I closed this book just a few seconds ago as I type this, and my head is pounding about as hard as my heart is.

Heart of the Circle is a book I’ve been looking forward to for a long time – for at least a year. It was originally published in Israel, and was then translated into English for publication in the West, via Angry Robot, a publisher I have a love/hate relationship with – they find and publish extraordinary books, but their copy-editing often leaves something to be desired.

Well, I hope the final version of this book is a bit more polished than the ARC I received – which had multiple typos and formatting errors – but the book itself? Definitely extraordinary.
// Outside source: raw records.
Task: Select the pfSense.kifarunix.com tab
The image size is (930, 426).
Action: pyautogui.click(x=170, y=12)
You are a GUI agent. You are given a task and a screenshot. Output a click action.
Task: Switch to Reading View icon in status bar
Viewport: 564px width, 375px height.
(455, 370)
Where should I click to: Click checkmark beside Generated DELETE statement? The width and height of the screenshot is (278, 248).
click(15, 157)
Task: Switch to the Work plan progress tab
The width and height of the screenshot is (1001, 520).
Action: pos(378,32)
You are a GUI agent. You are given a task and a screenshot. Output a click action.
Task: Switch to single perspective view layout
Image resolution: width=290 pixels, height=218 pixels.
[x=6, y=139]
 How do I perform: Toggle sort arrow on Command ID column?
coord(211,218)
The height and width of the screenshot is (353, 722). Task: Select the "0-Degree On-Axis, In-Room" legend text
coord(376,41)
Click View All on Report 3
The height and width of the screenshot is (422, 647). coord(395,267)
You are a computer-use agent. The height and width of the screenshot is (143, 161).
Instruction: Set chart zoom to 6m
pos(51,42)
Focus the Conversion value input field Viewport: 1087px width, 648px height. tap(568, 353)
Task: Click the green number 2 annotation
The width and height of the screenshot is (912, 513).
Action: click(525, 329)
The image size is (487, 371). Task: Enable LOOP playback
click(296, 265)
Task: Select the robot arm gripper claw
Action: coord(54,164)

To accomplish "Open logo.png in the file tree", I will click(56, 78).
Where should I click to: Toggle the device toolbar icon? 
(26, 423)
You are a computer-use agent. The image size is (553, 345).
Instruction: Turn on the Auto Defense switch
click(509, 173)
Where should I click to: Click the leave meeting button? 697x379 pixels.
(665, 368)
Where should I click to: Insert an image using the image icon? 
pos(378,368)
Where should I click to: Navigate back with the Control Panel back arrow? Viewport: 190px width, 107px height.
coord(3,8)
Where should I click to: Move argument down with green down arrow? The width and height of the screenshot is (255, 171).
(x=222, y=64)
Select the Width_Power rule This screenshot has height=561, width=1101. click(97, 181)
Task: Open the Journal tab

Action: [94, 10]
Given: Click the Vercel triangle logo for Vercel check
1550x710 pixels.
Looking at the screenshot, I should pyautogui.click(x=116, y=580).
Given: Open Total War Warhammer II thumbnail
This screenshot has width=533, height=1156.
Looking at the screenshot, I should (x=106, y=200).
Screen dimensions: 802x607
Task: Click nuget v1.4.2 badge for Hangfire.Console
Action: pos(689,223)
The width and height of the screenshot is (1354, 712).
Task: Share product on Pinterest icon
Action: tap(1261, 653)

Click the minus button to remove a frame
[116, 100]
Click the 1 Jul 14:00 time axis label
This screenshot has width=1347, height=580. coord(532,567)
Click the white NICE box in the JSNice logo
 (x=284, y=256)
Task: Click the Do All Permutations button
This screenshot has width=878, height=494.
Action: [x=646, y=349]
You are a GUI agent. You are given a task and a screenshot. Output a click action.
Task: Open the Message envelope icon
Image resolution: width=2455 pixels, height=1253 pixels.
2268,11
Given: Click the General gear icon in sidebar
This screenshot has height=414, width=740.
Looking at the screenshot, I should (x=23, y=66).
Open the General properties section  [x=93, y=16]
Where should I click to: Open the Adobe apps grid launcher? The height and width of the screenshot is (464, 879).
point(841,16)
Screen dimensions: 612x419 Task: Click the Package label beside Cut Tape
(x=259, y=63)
HotC is set in a world superficially very similar to our own; it’s a 21st century with mobile phones and cars and barristas and bad tv shows. But this world has sorcerers – people who can manipulate one of the classical elements, see the future, or sense and manipulate the emotions of others. What made my worldbuilding!addict self very happy was the multiple references to sorcerers having existed throughout this world’s history; we hear a bit about sorcerers in the Medieval period, and the effects of colonialist sorcery in Africa, and these things and more have contributed to the myths and stigmas modern sorcerers have to deal with. The attitude towards sorcerers is also not universal; Lee, the love interest of the story, has spent most of his life in the Confederacy – what we know as the USA – where the sorcerer community and culture is very different from what it is in Israel, where our story takes place. Landsman didn’t just slap some magic onto a carbon-copy of our world and call it a day; a lot of thought has gone into creating the world of HotC, and I appreciated all of it. More on that in a bit!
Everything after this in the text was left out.